- Your goal: Would you please write out each of the entries below exactly, omitting pictures?

- Data to examine:
□ □ □ □ □

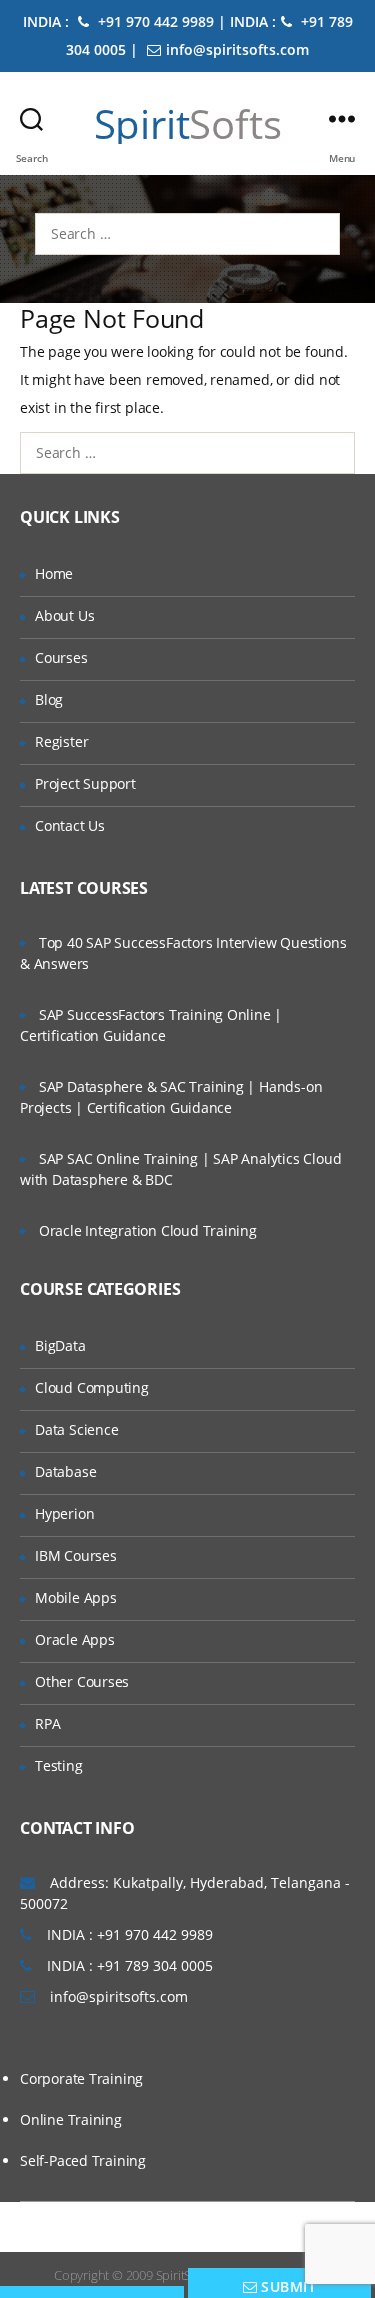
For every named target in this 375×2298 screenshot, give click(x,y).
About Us (64, 615)
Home (54, 573)
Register (61, 741)
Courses (61, 657)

□ □ □ □ □

- Result of the exercise:
For every named target in this 375×2298 screenshot, give click(x,y).
About Us (64, 615)
Home (54, 573)
Register (61, 741)
Courses (61, 657)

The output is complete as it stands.